Milk & Two Sugars has already written a great post on student-wear in the hospitals, so I won't repeat what she has said. However, where we are in the world, a lot of our female doctors run around in business pants and dress shirts that don't need ironing, and for me this is an incredibly attractive option! There is also the issue of the cost of a nice collared shirt for women - the same brand of shirt with the same material for a woman will cost twice as much as the same shirt cut for a man. Not cool.

However, you won't catch me dead wearing a leopard-print skirt or fishnets anywhere, so I think I am pretty safe. Better to concentrated on becoming the best doctor I can be without spending energy fixating on clothing. If I do fixate on clothing, it will be in a happy way. :)

Thursday, January 4, 2007

A scary thought


Today I while at work I had a scary thought. I was talking to one of the nurses, and he told me that they "keep the good interns and registrars in the loop and the bad ones out of it" when it comes to many aspects of their treatment of the patients.

While this must make life difficult for the junior doctors who have been perceived and branded as "bad" and may not always be ideal for patient care, my thoughts after hearing it were a little more self-centred, and I wondered:

How do I avoid being one of the "bad" doctors and become one of the "good" ones?

Having been on-hand when it makes a hell of a difference, and being a person with high standards of work for myself, I really want to know whether there is an actual attitude, demeanour or set of skills that can make somebody "good" as opposed to "bad"?

Is it really fair to label somebody "good" or "bad"? They are all at work, and trying, although in every profession some people try harder than others.

Should I stop thinking about this and just try my hardest and know that it is the best that I could have done?
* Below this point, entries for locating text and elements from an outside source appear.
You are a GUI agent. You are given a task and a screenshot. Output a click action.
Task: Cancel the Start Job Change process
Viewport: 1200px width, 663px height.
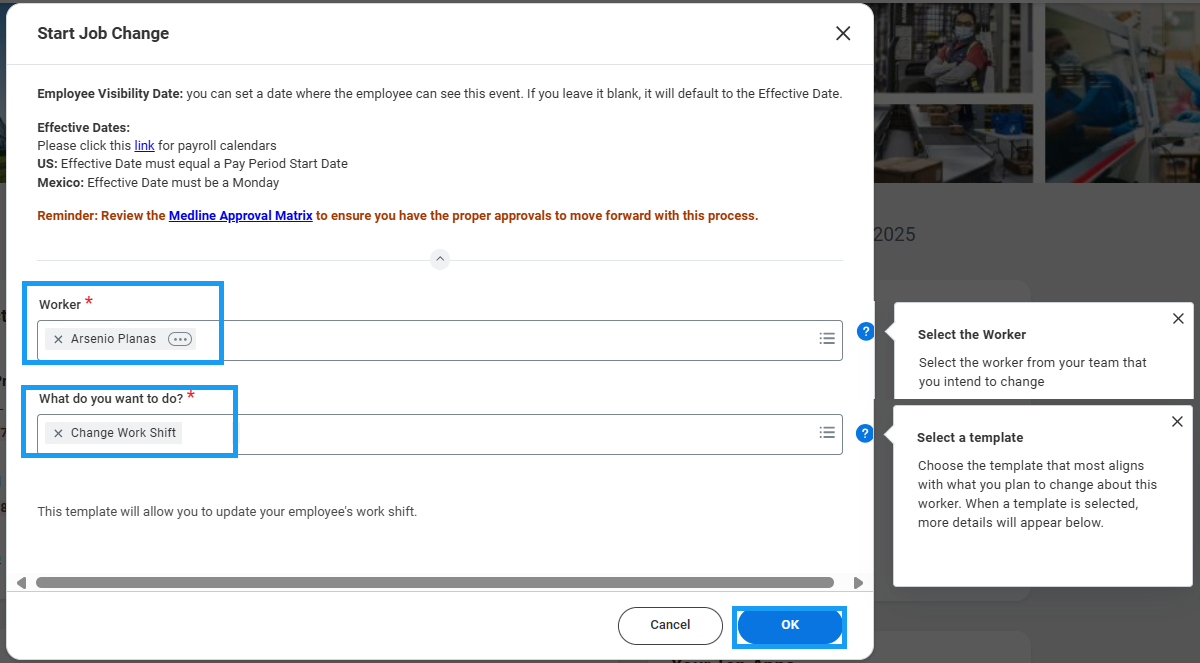tap(670, 625)
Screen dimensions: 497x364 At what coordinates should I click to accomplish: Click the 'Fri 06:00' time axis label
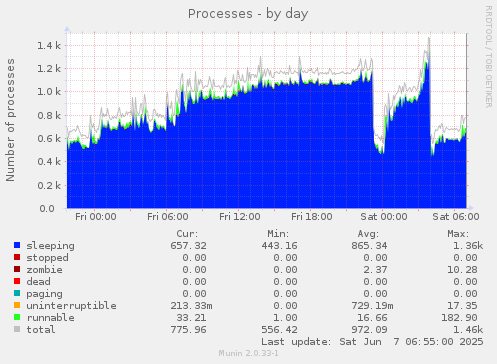[168, 217]
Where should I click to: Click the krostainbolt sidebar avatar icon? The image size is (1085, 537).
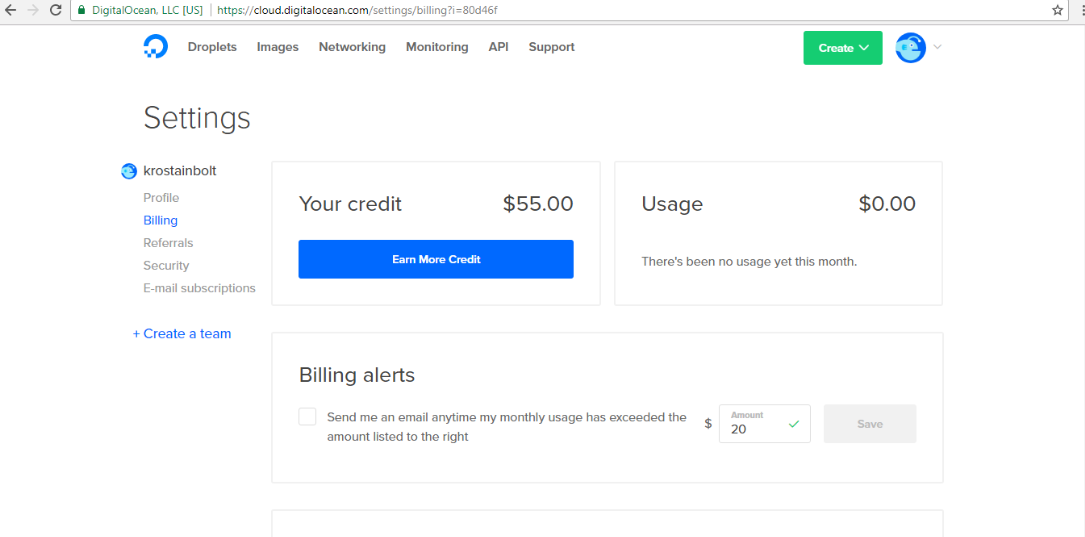129,171
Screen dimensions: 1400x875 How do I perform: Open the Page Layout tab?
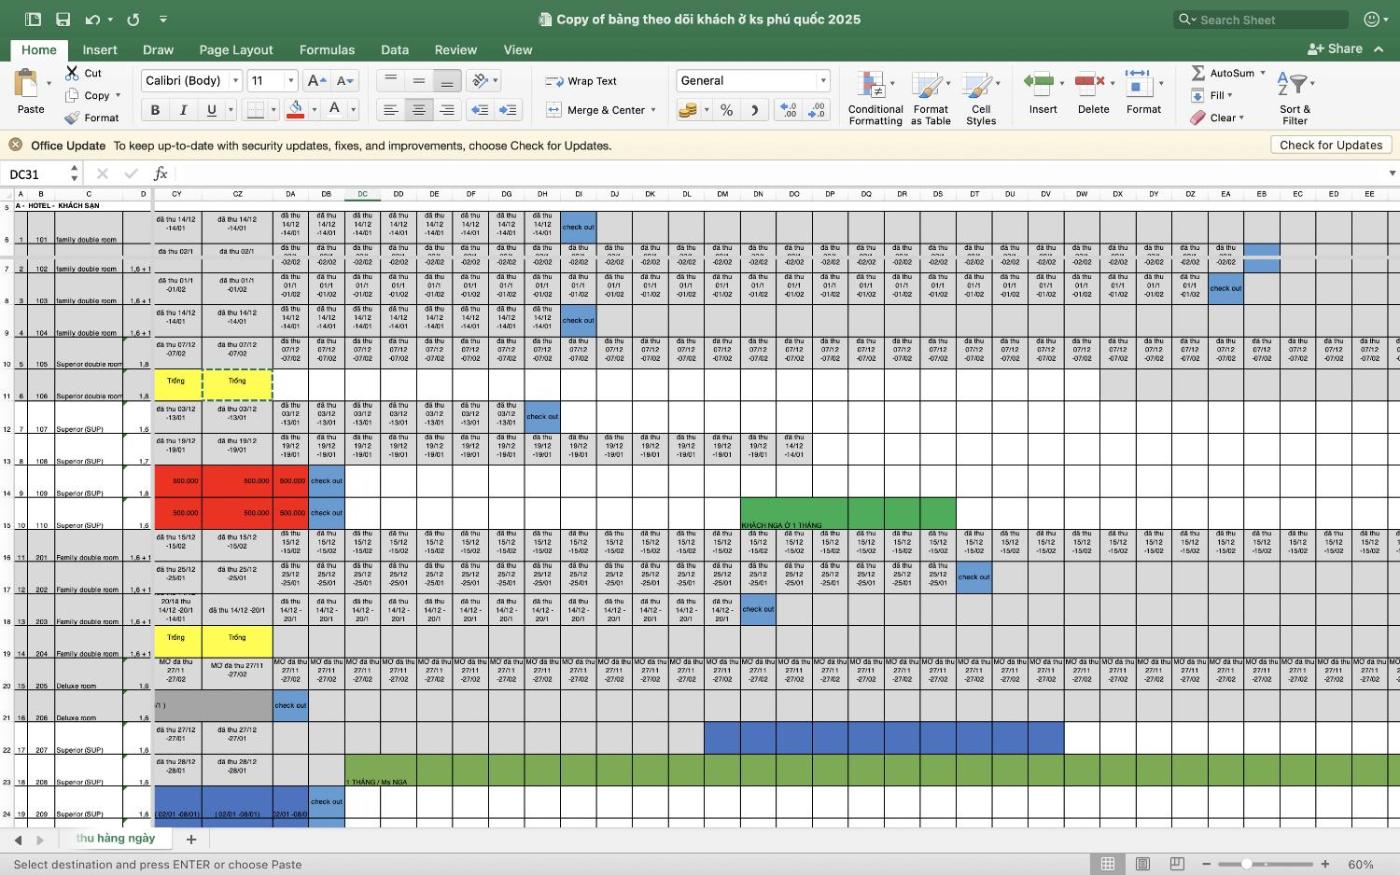pyautogui.click(x=236, y=50)
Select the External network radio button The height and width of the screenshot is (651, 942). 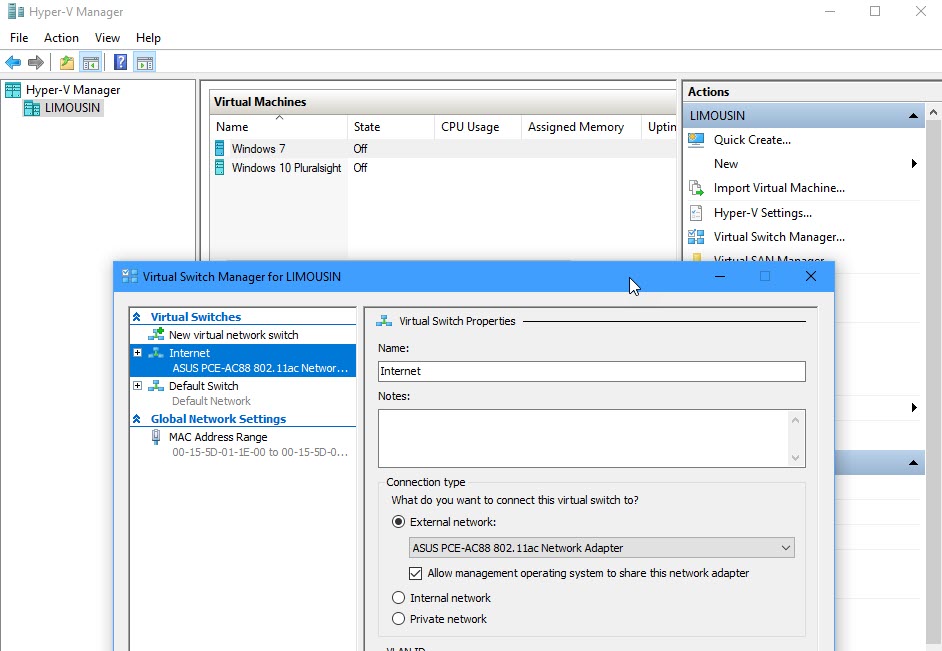(399, 522)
I have been told that the enemy of good is better. I've seen things turn from a reasonable outcome to a very bad one because a doctor with high standards just kept trying. Sometimes things just go pear-shaped and it is just one of those things that happen, even with the best doctor imaginable.

The only answer I could think of is that I should simply try to do the best that I can, to remain a resonable human being, and to take each day as it comes. And make sure I don't get confused with the names of all of the drugs. They scare me, too.